- WRITTEN REQUEST -
Count the lines in the entries below that contain the string "coordinates", and state only the resulting number.

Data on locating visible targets
• • • • •
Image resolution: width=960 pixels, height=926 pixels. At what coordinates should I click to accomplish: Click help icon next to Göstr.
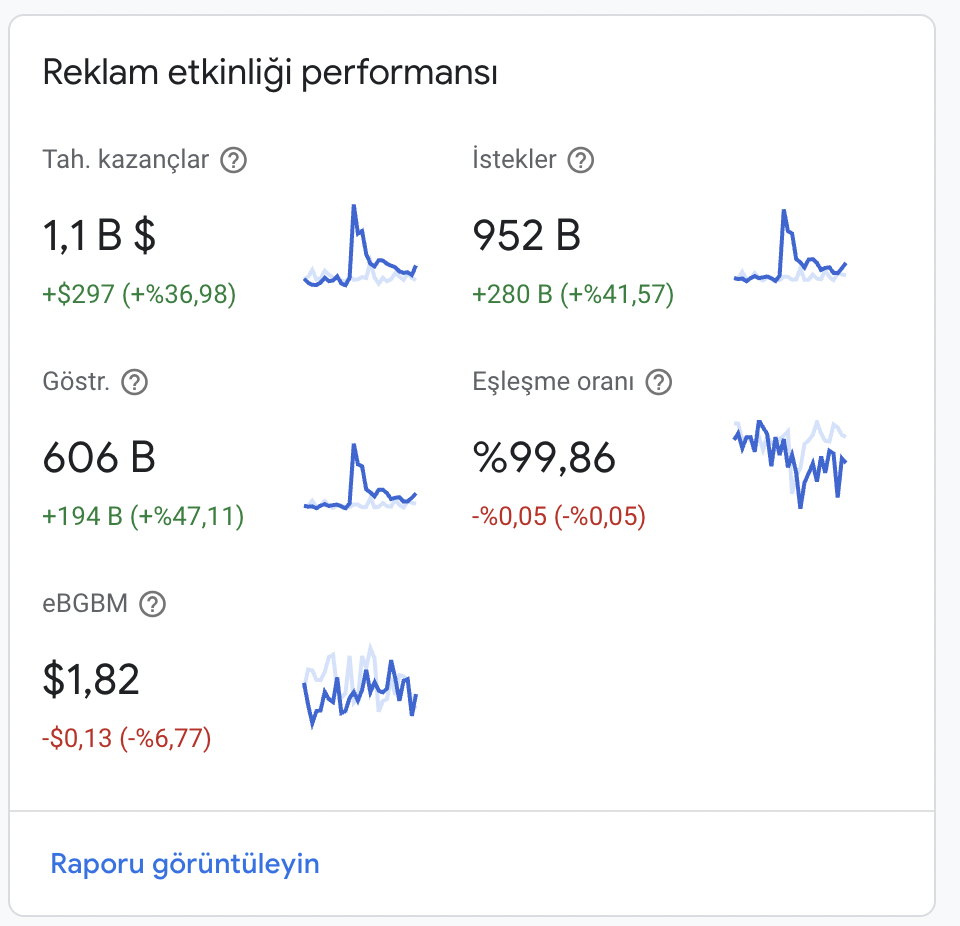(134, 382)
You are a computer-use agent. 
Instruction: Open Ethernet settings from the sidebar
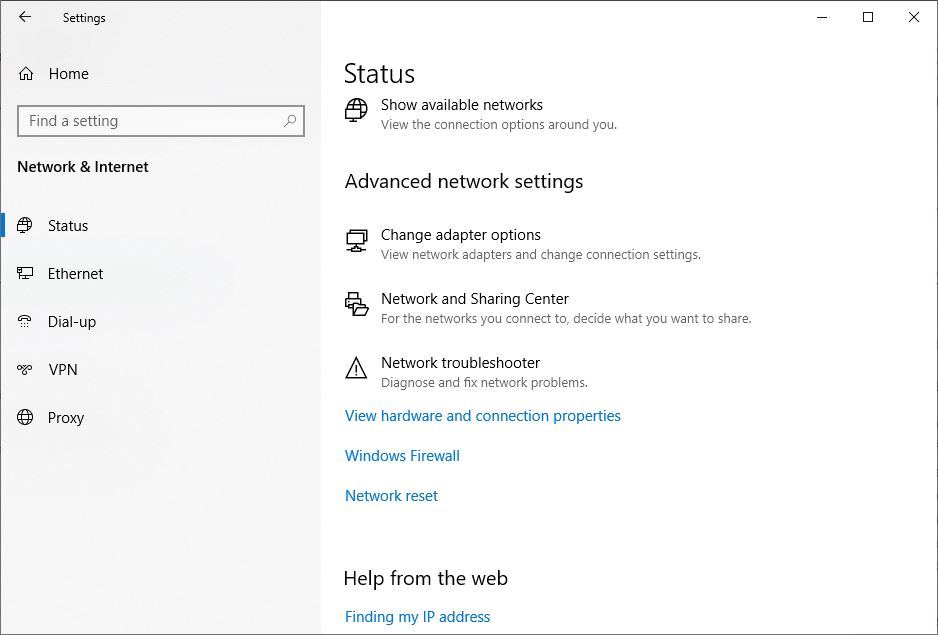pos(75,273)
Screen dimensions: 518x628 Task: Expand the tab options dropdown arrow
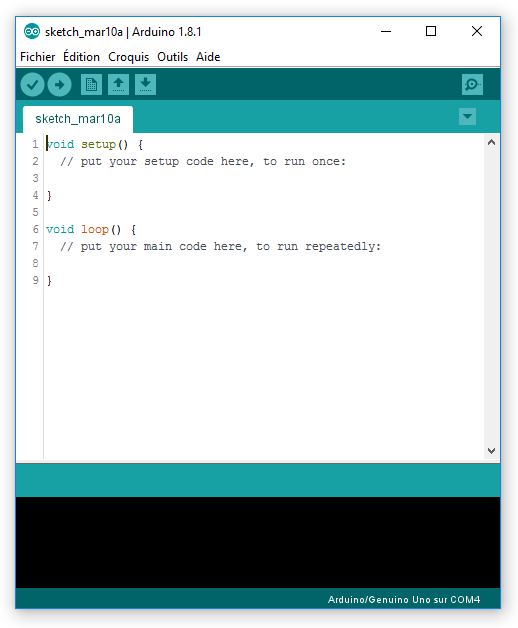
• • • • •
- SOLVED PROBLEM -
1